-- Begin --

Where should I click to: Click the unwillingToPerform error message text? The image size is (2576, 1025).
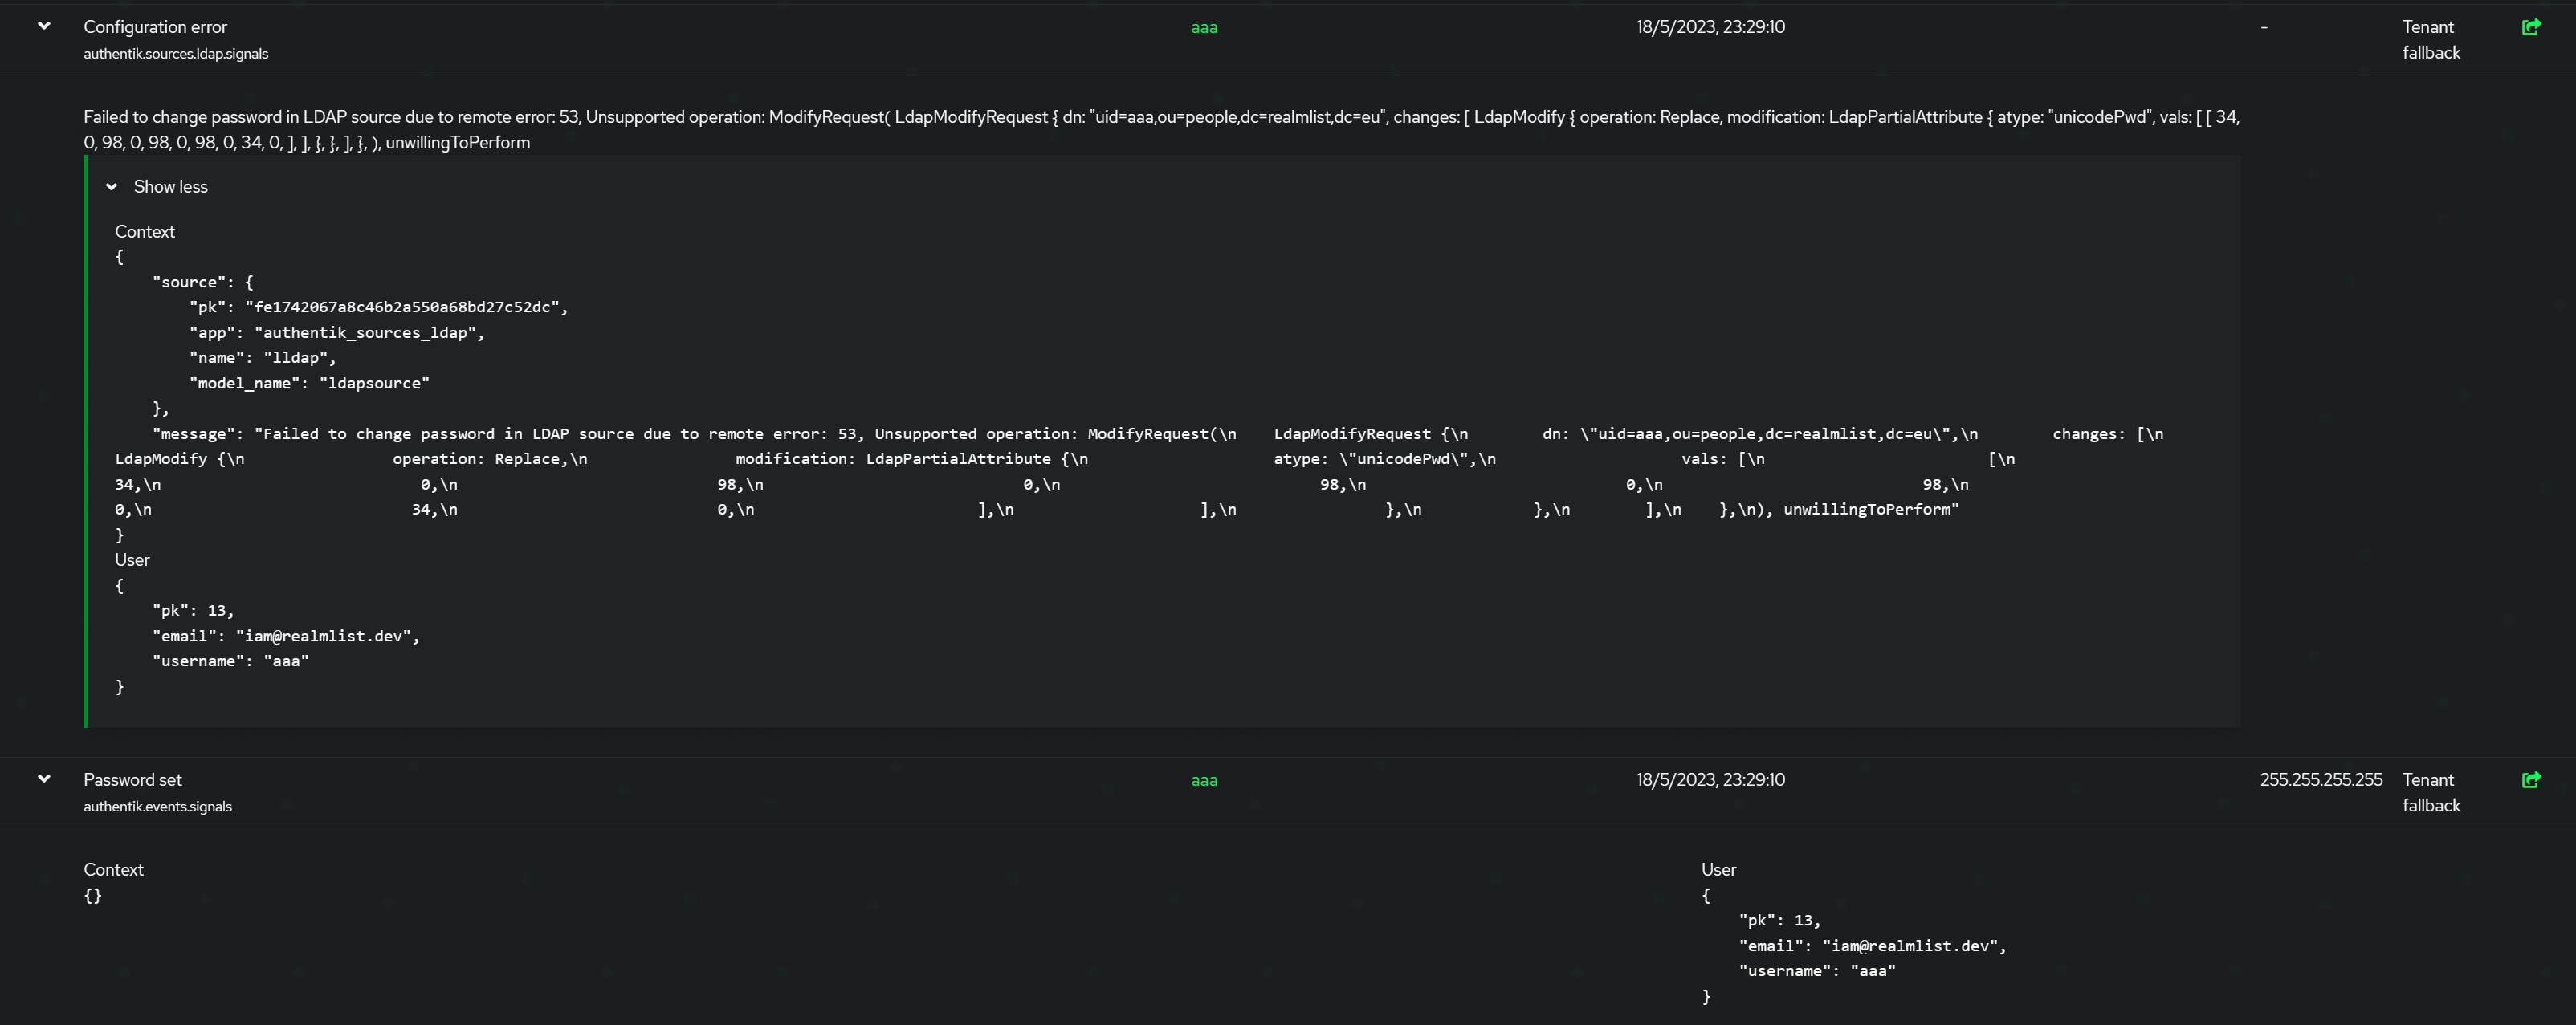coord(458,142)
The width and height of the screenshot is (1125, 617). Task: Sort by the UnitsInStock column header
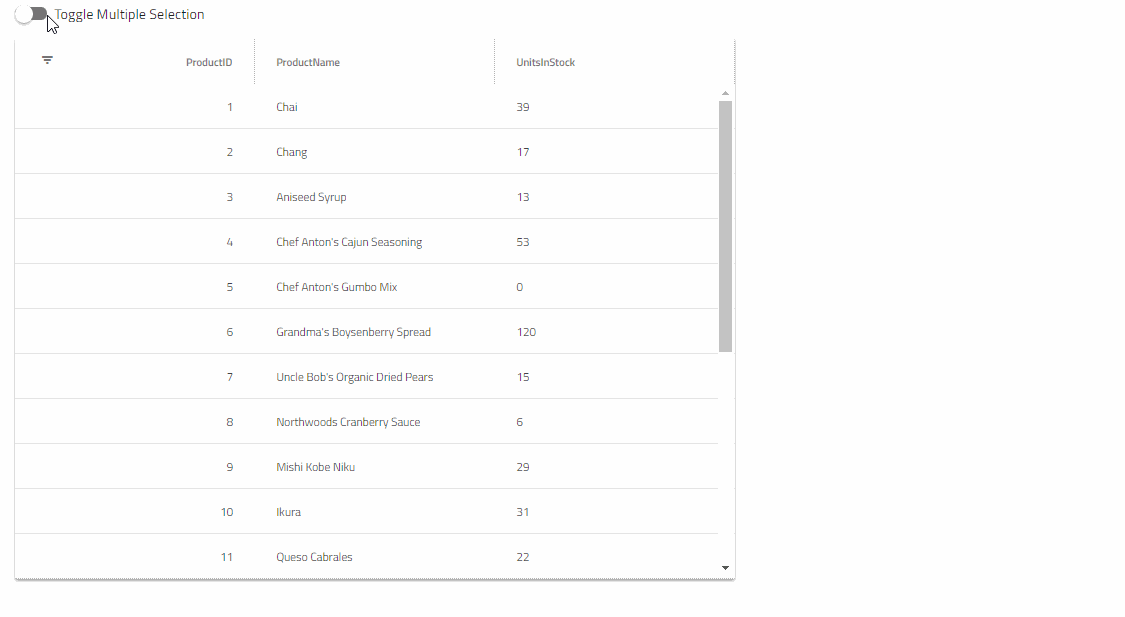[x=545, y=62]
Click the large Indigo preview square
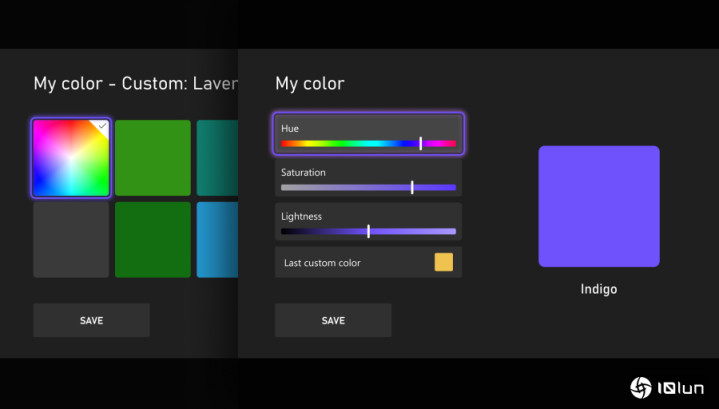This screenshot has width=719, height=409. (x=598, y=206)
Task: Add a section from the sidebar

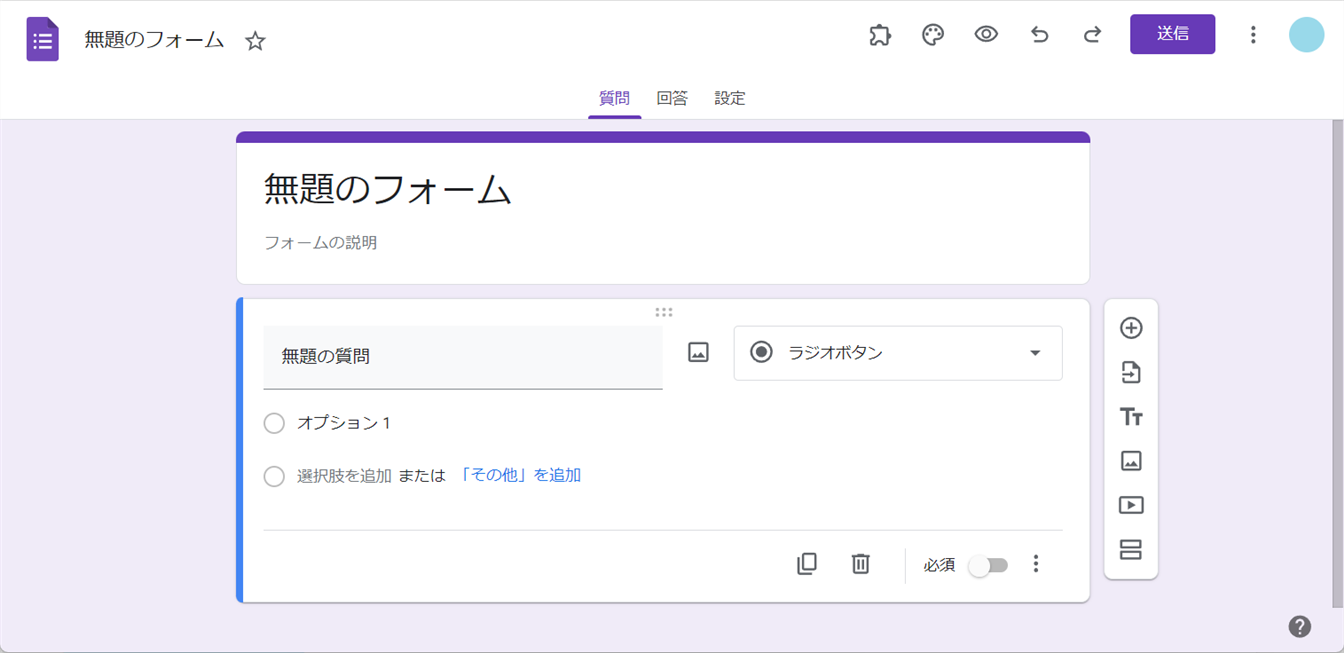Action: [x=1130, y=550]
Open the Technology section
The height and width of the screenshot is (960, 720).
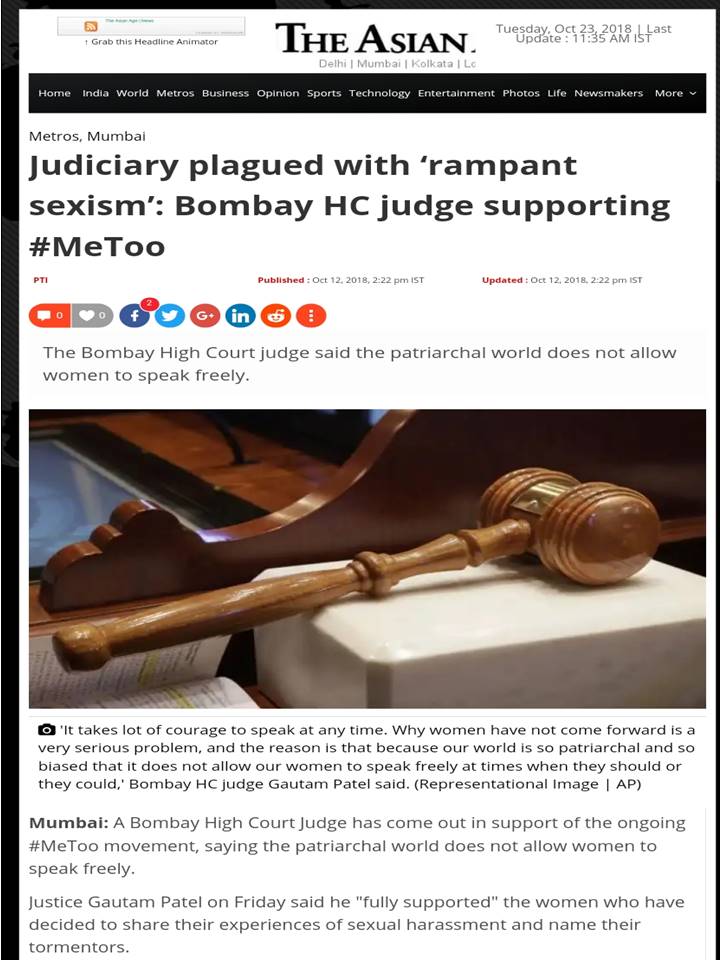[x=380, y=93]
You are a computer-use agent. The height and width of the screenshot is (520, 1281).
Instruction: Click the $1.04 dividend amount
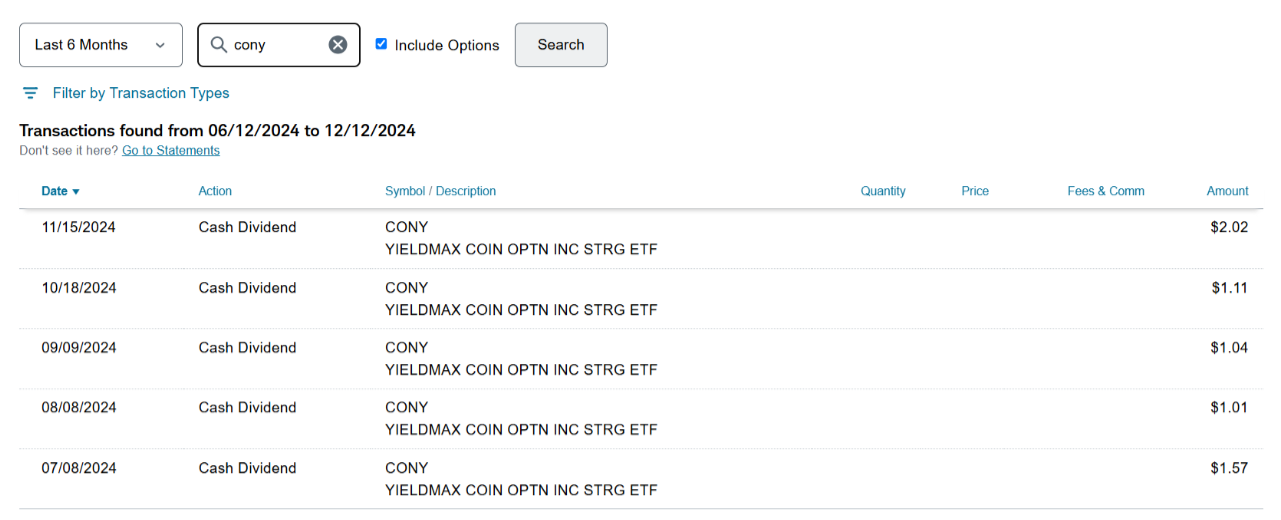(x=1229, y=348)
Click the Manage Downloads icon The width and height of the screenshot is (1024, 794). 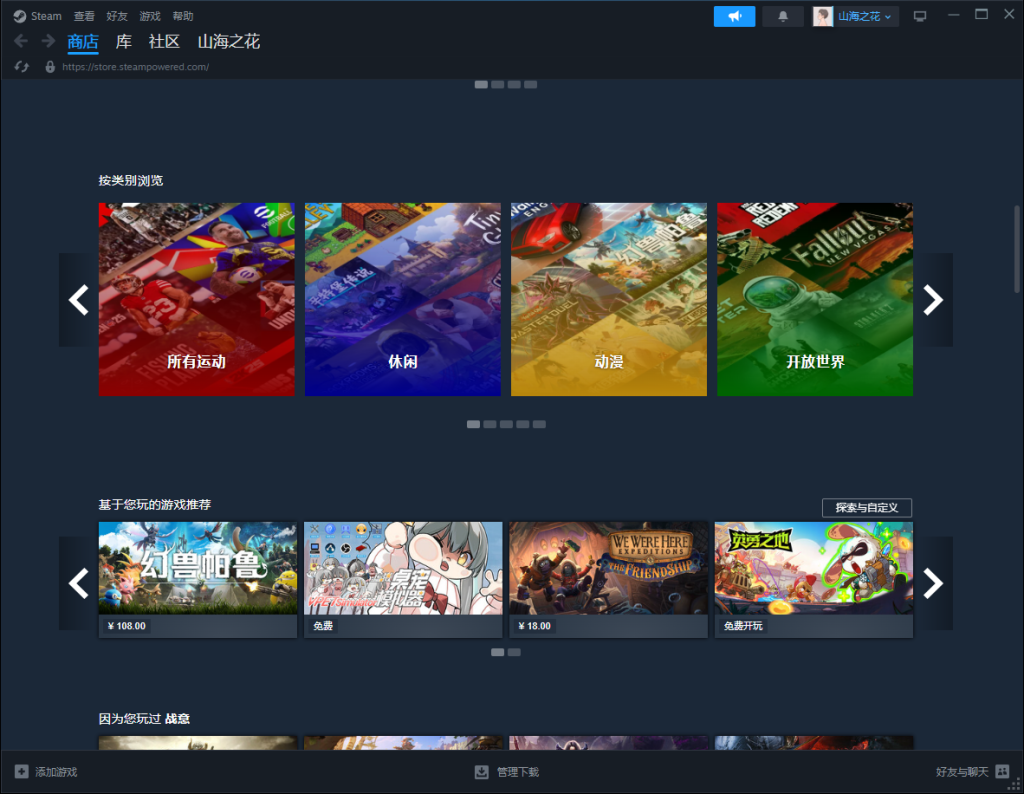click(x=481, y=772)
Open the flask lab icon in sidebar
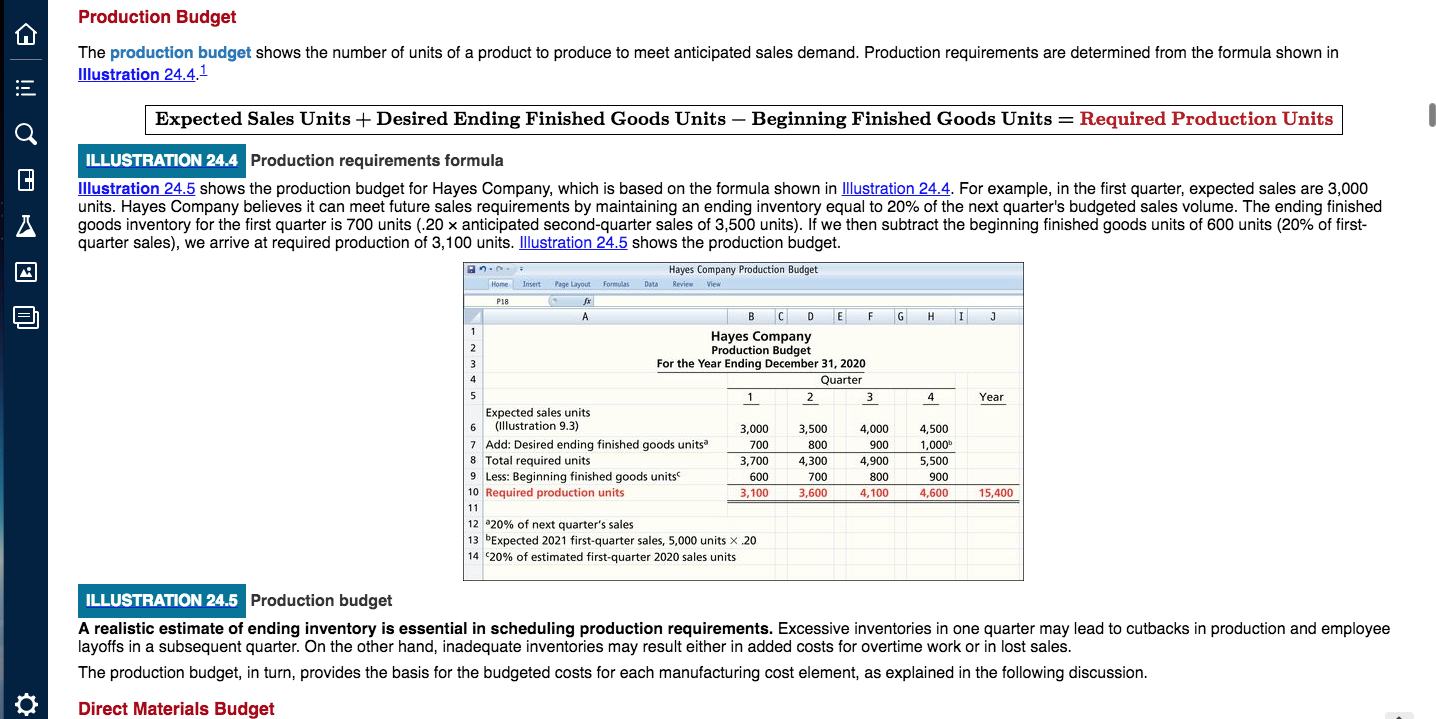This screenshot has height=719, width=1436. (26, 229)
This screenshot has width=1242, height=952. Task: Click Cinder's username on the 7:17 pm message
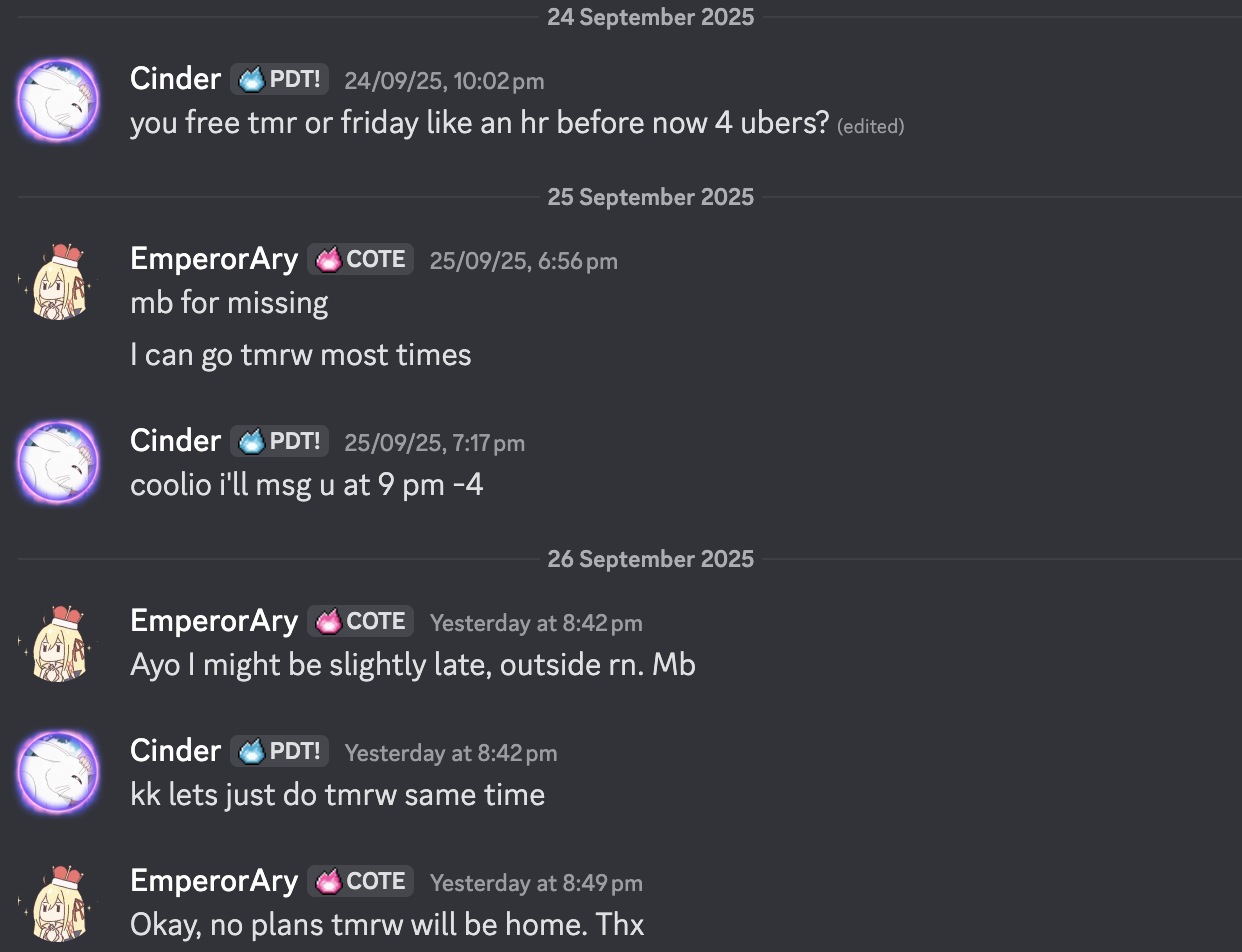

-- End --

◆ **What is asked**
Rewrite the records from the line containing "Task: Add a section from the sidebar" through the line containing "(x=1229, y=348)", both included, requests and all, raising every coordinate in the answers by 139. Leave the pictures out.

◆ **Output for this exercise**
Task: Add a section from the sidebar

Action: [x=1269, y=689]
Open the Technology section
The height and width of the screenshot is (960, 720).
[x=519, y=232]
You are a computer-use agent. The height and width of the screenshot is (520, 1281).
Instruction: Click the $1.04 dividend amount
(x=1368, y=487)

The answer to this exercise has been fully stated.